Puzzle | Farmer, Goat, Wolf and Cabbage

There is a farmer who wishes to cross a river, but he is not alone. He also has a goat, a wolf, and a cabbage along with him. There is only one boat available, which can support the farmer and either the goat, wolf, or the cabbage. So at a time, the boat can have only two objects (farmer and one other).

But the problem is,

• If the goat and wolf are left alone (either in the boat or onshore), the wolf will eat the goat.
• Similarly, if the Goat and cabbage are left alone, then goat will eat the cabbage.

The farmer wants to cross the river with all three of his belongings: goat, wolf, and cabbage. What strategy should he use to do so?

Check if you were right - full answer with solution below.  

Solution:

First Trip:

• The farmer takes the goat across the river.
• Now: The goat is on the other side, and the farmer returns alone.
• Farmer, wolf, and cabbage are on the starting side; goat is on the far side.

Second Trip:

• The farmer takes the wolf across the river.
• He leaves the wolf on the far side but brings the goat back with him.
• Now: Farmer, goat, and cabbage are on the starting side; wolf is on the far side.

Third Trip:

• The farmer now takes the cabbage across the river.
• He leaves the cabbage with the wolf and returns alone.
• Now: Farmer and goat are on the starting side; cabbage and wolf are on the far side.

Final Trip:

• The farmer takes the goat across the river again.
• Now: All three items — goat, wolf, and cabbage — are on the far side, safely transported.

Solution 2:

This problem can be solved using graph theory . Consider 2 states: initial (A) and final (B). Initially, the right side of the river has nothing on it and the goat, cabbage, and wolf are on the left. And in the final state, all three (goat, cabbage, and wolf) will be on the right side. How can we reach state B from state A? The right bank can have these combinations of goat(G), cabbage(C), wolf(W). -> 0, G, W, C, GW , GC , WC, GWC 0 represents the initial state (A) and GWC represents the final state(B). We can model this problem as an undirected weighted graph. Where each edge in the graph has weight 1 or infinite. This graph can be used to represent our problem.

Now, all paths that have infinite weight cannot be traversed, else the problem's constraints will be violated.

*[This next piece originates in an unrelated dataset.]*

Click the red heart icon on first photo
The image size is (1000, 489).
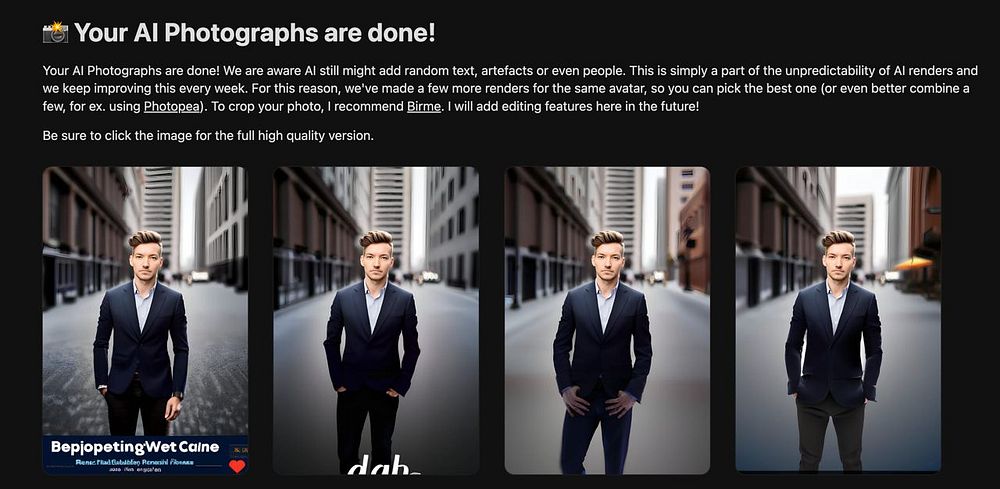tap(237, 466)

So, we have to move from A to B using paths that have weight 1, and we can find a valid path using Dijkstra's Shortest Path algorithm.

Explanation :

It is very clear that initially, the boatman can only take the goat with him. So, from vertex 0 to vertex G, we set the weight to 1. In other cases, (0 to W, 0 to C) someone will get eaten. Hence we set these weights to infinite. Using similar intuition it is easy to devise the solution.